Como se situa Portugal comparativamente com outros países?
Temos ameaças e oportunidades. Uma oportunidade muito grande é o facto de sermos um país muito agradável e, neste momento, é possível trabalhar a partir de Portugal para muitos sítios do mundo. Temos de tirar partido da atractividade do nosso país, do ponto de vista do clima, das próprias pessoas e da gastronomia. O risco é que os outros [países] estão a procurar fazer o mesmo e, muitas vezes, as pessoas também se deslocam para sítios onde existam projectos interessantes, ambiciosos e tecnologicamente evoluídos do ponto de vista do conteúdo do próprio negócio.

Portugal está a agir tão rápido quanto deveria nesse sentido?
Podemos dizer que temos de ser ambiciosos e nunca podemos estar satisfeitos. Há coisas boas que Portugal fez... por exemplo, tem hoje uma atractividade grande para startups. Mas o nosso ecossistema de startups pode ser melhorado e esse ecossistema não são só as próprias empresas, mas também todas as instituições que têm de existir à volta delas para que o ecossistema seja vibrante. Há aí muito espaço para melhorarmos.

O 5G, o metaverso e a realidade aumentada/virtual são temas em foco neste congresso. Que novas realidades trazem estas tecnologias?
É fundamental falar do 5G porque está a ser colocado no terreno e, como todas as tecnologias, permite novas aplicações e melhorias de serviço nas aplicações existentes que temos de saber explorar. Além disso, a maior largura de banda que o 5G nos traz e as latências mais baixas permitem que os temas da realidade virtual ganhem outra dimensão.

Como perspectiva este novo espectro de mundo?
O tema da transformação digital está por trás de tudo. Ou seja, todos os negócios vão ser transformados - mais rápida ou mais lentamente - pelas várias tecnologias. A questão é saber como vai acontecer em cada área, em cada negócio, e quais os negócios futuros que vão existir.

Relativamente ao 5G, a forma como o leilão foi conduzido em Portugal prejudicou o país?
Claro que sim, mas agora não é o momento de olharmos para o retrovisor. Interessa recuperar o tempo perdido e transformar em oportunidades as vantagens desta nova tecnologia.

A democracia na era digital é mais frágil?

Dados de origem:
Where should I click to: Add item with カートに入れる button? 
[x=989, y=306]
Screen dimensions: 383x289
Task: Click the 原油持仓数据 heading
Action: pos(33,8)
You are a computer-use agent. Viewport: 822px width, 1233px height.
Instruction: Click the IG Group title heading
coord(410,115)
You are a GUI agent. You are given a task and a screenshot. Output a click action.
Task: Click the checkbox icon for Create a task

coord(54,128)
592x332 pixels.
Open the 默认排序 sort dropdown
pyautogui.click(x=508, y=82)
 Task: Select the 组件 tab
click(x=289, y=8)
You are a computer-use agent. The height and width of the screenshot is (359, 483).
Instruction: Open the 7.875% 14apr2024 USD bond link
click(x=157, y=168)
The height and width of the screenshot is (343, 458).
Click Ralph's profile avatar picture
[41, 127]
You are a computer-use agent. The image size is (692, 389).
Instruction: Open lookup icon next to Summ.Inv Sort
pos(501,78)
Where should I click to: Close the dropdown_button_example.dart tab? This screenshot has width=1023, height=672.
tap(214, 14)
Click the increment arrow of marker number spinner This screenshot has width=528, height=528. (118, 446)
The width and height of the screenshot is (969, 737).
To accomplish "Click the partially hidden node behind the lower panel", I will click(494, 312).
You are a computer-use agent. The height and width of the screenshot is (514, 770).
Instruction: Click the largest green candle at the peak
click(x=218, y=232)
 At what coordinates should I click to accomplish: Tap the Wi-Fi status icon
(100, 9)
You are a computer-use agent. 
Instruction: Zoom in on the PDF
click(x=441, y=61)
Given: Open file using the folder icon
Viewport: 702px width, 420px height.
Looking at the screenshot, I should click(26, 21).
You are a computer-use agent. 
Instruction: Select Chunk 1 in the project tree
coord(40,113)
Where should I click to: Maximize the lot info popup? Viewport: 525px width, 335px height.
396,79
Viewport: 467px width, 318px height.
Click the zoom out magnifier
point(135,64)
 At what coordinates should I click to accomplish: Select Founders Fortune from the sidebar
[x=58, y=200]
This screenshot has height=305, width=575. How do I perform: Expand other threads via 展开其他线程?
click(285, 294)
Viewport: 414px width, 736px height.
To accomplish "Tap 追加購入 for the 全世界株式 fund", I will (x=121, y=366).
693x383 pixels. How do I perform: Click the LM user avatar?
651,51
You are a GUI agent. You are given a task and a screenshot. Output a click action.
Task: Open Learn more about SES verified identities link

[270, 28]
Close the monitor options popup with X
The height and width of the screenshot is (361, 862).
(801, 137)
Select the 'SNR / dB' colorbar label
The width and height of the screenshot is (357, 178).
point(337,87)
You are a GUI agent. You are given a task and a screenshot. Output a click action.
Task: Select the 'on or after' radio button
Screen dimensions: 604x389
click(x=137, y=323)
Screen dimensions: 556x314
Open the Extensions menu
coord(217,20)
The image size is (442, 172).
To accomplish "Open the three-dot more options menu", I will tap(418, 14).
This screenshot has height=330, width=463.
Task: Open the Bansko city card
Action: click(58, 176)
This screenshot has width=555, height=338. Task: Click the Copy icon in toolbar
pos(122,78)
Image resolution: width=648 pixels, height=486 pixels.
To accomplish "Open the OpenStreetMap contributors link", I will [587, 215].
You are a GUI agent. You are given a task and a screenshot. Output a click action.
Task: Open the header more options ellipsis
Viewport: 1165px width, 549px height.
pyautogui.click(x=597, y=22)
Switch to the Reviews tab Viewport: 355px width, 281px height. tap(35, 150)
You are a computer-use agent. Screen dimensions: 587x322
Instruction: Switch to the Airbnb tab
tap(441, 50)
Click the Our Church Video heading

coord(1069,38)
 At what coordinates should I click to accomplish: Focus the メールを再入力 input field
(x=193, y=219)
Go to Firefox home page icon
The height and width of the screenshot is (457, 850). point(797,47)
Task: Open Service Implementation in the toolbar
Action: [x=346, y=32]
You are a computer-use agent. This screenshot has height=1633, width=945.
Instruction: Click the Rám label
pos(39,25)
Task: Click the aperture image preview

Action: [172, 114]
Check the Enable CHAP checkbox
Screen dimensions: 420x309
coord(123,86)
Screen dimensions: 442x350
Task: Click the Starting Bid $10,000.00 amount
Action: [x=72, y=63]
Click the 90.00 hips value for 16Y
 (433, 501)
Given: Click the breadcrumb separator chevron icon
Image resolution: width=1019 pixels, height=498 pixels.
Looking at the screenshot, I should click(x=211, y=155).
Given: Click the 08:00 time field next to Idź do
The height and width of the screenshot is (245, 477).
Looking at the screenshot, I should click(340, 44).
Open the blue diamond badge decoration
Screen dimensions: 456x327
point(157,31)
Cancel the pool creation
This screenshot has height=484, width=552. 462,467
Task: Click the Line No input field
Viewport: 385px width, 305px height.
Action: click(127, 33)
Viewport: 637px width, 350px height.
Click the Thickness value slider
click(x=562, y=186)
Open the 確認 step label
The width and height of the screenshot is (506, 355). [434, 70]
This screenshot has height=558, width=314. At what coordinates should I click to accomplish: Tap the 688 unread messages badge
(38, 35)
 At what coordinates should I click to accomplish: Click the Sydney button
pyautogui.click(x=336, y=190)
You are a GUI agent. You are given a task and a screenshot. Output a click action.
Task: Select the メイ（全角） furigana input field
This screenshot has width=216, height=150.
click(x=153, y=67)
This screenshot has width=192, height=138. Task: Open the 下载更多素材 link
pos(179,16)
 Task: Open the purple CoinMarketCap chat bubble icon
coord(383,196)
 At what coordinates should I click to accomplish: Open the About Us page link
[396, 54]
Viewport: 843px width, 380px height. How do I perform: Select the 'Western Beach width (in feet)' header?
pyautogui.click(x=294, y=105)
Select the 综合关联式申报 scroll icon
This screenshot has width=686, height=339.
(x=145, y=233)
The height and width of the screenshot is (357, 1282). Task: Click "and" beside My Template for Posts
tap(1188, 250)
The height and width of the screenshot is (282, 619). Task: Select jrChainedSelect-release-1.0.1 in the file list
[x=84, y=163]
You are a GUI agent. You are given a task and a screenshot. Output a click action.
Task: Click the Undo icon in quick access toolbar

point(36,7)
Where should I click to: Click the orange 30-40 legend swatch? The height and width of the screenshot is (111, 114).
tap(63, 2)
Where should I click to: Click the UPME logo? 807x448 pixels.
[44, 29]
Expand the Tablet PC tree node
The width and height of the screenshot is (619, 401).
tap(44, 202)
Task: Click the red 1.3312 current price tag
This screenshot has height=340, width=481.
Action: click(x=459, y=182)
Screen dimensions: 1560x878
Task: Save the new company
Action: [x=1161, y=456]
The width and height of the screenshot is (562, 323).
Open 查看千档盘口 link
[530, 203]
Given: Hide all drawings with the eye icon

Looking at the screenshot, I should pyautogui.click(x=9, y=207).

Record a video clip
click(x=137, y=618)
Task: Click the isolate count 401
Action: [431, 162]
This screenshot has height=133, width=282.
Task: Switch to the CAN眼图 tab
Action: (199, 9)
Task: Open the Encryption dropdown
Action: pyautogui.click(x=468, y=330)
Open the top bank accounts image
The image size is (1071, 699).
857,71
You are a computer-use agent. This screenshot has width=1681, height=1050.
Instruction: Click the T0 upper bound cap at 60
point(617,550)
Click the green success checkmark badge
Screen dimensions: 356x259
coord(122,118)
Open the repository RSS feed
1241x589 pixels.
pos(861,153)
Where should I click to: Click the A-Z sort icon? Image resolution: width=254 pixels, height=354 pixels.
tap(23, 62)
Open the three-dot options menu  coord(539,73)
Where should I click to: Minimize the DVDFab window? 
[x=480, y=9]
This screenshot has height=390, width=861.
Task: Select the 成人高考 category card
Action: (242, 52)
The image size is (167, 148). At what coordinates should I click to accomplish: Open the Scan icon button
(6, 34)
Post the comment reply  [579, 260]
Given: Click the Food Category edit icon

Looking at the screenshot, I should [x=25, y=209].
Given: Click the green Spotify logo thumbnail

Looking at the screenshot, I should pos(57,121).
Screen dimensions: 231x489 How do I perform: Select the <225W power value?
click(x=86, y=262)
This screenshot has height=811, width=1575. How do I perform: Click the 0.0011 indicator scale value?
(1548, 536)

OBJETIVO DA TAREFA →
Transcreva do excerto a passagem que vai de "Podemos dizer que" a "ganhem outra dimensão.". As entradas não são necessárias para esta tarefa.

TAREFA CONCLUÍDA →
Podemos dizer que temos de ser ambiciosos e nunca podemos estar satisfeitos. Há coisas boas que Portugal fez... por exemplo, tem hoje uma atractividade grande para startups. Mas o nosso ecossistema de startups pode ser melhorado e esse ecossistema não são só as próprias empresas, mas também todas as instituições que têm de existir à volta delas para que o ecossistema seja vibrante. Há aí muito espaço para melhorarmos.

O 5G, o metaverso e a realidade aumentada/virtual são temas em foco neste congresso. Que novas realidades trazem estas tecnologias?
É fundamental falar do 5G porque está a ser colocado no terreno e, como todas as tecnologias, permite novas aplicações e melhorias de serviço nas aplicações existentes que temos de saber explorar. Além disso, a maior largura de banda que o 5G nos traz e as latências mais baixas permitem que os temas da realidade virtual ganhem outra dimensão.